===== TEXT SECTION

State Sen. Jeff Jacobson, a Dayton-area Republican, said Mr. Taft had made the right call.

"I want to make sure it is all properly accounted for," said Mr. Jacobson, the No. 2-ranking senator. "I do support an orderly time-frame for liquidation as long as we get these assets back into state custody one way or another."

The Blade first reported April 3 that the bureau since 1998 had invested $50 million in rare coin funds that Mr. Noe controls, despite strong concerns raised by an auditor with the bureau about possible conflicts of interest and whether the state's millions were adequately protected.

The Blade also reported that Mr. Noe's Capital Coin had loaned some of the state's money to a Toledo real estate business that buys and sells central-city homes.

A bureau auditor could not find documents to prove if the loans were sufficiently covered by the value of real estate that a subsidiary held as collateral.

Profits claimed

The Blade could find no other state government investing in a rare coin fund. Neither the state nor Mr. Noe could provide one.

Since first venturing into the rare-coin investment, the state has claimed that it has received profits of $13.2 million since 1998, while Mr. Noe and his partners have split $3.3 million.

The coin funds have generated profits of between 1.4 percent and 11 percent to the state since their inception, the bureau has claimed.

The bureau over the past month continued to back its decision to invest $25 million in Capital Coin in 1998 and another $25 million in 2001.

The bureau also insisted that politics played no role in Mr. Noe's selection as part of a program to consider alternative investments in addition to its traditional focus on bonds and stocks.

In response to The Blade's articles, Ohio Inspector General Tom Charles announced on April 7 that he was starting an investigation into "alleged wrongful acts associated with the investment practices" of the bureau.

Taft defended choice

That same day, Mr. Taft, in an interview with The Blade, defended the state's investment in rare coins.

"The bottom line is: Is it making money for the state? And it was. He was making money for the state. What's the problem?" Mr. Taft said, referring to Mr. Noe.

On April 22, The Blade reported that Mark Chrans, one of the managers hired by Mr. Noe to buy and sell rare coins, was once convicted for faking a coin transaction to cover up drug money.

Twelve years before Mr. Noe agreed to pay Chrans more than $25,000 a month to manage the coin venture, Chrans pleaded guilty to fraud and perjury in U.S. District Court in Springfield, Ill. He spent less than a year in a federal penitentiary.

Chrans is the same manager who caused Mr. Noe's Capital Coin to write off $850,000 over the last three years because of bad coin deals, an unpaid loan, and the salary advances.

Mr. Noe said he had "no idea" that Chrans had a felony conviction, and he said he did not do a background check on Chrans before hiring him to buy and sell coins for a joint venture funded with bureau money.

On April 27, federal authorities also confirmed they are investigating Mr. Noe for possible violations of campaign contribution laws.

Gregory A. White, U.S. attorney for the Northern District of Ohio in Cleveland, confirmed that his office, in conjunction with the FBI, was investigating Mr. Noe, who was chairman of the Bush-Cheney campaign in northwest Ohio.

==========
===== DATA RECORDS

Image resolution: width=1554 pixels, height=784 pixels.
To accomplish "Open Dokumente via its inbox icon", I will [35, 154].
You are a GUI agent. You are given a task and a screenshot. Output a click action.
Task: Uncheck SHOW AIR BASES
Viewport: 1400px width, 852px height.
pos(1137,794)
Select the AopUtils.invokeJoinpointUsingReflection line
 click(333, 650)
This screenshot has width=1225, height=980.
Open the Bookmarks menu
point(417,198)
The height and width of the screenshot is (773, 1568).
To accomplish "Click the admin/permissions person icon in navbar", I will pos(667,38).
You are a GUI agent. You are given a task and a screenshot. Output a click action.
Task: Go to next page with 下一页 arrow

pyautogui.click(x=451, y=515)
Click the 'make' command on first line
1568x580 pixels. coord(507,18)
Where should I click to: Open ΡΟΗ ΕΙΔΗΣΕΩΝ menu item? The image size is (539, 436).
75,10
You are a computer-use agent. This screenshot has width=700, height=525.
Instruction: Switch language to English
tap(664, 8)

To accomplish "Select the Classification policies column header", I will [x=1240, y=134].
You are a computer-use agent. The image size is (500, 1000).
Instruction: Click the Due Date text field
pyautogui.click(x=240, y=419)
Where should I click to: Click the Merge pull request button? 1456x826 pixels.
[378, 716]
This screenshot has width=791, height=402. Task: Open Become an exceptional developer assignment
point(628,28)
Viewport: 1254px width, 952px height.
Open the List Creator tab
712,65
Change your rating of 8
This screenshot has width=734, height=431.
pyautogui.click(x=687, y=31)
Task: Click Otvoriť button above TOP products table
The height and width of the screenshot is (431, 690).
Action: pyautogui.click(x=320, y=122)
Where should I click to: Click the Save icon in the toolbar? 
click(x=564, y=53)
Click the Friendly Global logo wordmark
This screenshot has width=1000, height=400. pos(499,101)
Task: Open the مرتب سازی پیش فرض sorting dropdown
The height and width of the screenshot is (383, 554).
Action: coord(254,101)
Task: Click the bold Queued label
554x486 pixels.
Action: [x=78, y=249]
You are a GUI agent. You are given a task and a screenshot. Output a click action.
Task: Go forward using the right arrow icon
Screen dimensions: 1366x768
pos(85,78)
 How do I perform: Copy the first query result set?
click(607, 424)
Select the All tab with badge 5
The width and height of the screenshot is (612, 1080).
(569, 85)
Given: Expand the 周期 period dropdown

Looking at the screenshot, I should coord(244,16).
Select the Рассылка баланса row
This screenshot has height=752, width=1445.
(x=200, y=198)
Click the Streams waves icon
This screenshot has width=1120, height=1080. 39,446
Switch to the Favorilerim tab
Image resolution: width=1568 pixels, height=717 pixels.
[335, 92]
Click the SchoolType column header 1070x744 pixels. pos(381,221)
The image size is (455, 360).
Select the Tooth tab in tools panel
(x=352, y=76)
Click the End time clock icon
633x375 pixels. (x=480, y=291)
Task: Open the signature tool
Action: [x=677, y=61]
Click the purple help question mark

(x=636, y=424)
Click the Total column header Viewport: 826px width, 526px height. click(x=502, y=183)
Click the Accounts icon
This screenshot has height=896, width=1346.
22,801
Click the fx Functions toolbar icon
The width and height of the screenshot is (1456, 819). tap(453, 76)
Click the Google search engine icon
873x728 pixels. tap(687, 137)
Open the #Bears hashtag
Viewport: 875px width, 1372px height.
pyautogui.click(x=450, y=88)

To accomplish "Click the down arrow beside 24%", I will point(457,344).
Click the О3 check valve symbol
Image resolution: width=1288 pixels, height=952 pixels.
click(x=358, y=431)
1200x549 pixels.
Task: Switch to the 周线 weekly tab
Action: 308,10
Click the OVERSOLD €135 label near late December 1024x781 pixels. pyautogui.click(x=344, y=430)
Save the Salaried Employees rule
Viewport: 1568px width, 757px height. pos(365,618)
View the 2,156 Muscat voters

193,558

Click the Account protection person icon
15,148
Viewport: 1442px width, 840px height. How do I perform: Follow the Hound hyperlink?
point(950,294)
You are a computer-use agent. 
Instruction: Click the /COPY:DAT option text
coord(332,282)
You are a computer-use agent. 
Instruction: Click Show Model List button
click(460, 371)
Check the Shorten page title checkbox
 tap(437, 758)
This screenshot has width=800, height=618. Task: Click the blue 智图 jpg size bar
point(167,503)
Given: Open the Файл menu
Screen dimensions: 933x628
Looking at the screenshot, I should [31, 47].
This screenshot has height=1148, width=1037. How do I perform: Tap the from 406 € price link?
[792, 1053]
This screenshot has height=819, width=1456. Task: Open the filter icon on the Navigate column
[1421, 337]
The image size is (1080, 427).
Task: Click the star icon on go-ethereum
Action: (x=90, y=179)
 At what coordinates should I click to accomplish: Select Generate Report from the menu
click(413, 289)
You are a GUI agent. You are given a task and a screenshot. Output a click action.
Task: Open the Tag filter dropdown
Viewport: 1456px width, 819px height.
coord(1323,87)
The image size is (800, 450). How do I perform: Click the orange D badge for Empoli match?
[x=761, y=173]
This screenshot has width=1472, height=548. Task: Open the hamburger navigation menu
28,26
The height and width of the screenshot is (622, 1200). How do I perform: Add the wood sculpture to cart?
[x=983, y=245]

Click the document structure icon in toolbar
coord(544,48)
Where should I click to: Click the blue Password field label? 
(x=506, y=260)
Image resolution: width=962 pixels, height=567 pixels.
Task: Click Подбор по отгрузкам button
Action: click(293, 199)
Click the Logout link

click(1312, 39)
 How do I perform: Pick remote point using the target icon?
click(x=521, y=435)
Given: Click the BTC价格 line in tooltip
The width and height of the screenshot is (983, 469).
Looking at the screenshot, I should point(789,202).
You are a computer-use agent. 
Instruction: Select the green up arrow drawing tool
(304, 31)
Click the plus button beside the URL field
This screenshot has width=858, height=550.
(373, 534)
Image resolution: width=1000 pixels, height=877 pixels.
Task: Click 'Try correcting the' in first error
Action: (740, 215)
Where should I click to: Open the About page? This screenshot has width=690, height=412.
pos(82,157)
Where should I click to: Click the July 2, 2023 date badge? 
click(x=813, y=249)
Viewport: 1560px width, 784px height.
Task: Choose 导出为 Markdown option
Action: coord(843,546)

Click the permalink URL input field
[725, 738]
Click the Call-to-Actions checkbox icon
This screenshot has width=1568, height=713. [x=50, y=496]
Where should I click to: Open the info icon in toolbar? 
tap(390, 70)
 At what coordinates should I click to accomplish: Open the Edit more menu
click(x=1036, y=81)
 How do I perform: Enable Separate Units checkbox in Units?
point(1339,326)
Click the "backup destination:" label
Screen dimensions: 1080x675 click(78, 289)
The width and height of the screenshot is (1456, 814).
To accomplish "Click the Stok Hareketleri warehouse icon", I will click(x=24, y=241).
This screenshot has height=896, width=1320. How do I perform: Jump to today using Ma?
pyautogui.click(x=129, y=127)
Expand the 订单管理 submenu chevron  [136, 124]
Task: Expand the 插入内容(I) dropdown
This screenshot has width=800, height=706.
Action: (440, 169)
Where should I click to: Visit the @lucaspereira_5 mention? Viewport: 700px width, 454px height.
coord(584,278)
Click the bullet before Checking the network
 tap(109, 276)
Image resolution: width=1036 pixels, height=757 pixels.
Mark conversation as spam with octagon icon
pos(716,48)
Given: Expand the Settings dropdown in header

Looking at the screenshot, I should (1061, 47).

==========

WHAT TO WORK ON —
1. List every April date mentioned in the news article on Ohio's rare-coin investments.
2. In the news article on Ohio's rare-coin investments, what two crimes did Chrans plead guilty to?
3. Continue the news article on Ohio's rare-coin investments from its final sentence.

EXPECTED RESULTS —
1. April 3, April 7, April 22, April 27

2. Fraud and perjury.

3.
The federal probe is studying Mr. Noe's campaign contributions to the President, and specifically contributions made by others to the President who may have received money from Mr. Noe - a violation of federal campaign finance laws if proven.

Of particular interest to investigators is an Oct. 30, 2003, fund-raiser in Columbus where the Bush campaign raised $1.4 million.

Mr. Conrad, in a letter released by the bureau yesterday, said that Mr. Noe suggested last week that it was time to end the state's investment in rare coins.

Sen. Eric Fingerhut (D., Cleveland) said he doesn't believe Mr. Noe truly suggested the dissolution of Capital Coin.

"I don't believe it was his idea," he said.

'Culture of corruption'

"This is so revealing of the culture of corruption of the Republican party in Columbus and the Republican party in the state of Ohio that I wouldn't put anything past them," Senator Dann said. "I don't think he came voluntarily. I think they'll do anything to try to pull the wool over the public's eyes about this scandal."

Montgomery County Treasurer Hugh Quill, who is seeking the Democratic nomination for state treasurer next year, said if the Republicans wanted to put the controversy behind them, they would have pushed for the resignation of Mr. Conrad, who was appointed as BWC administrator-CEO in 1995.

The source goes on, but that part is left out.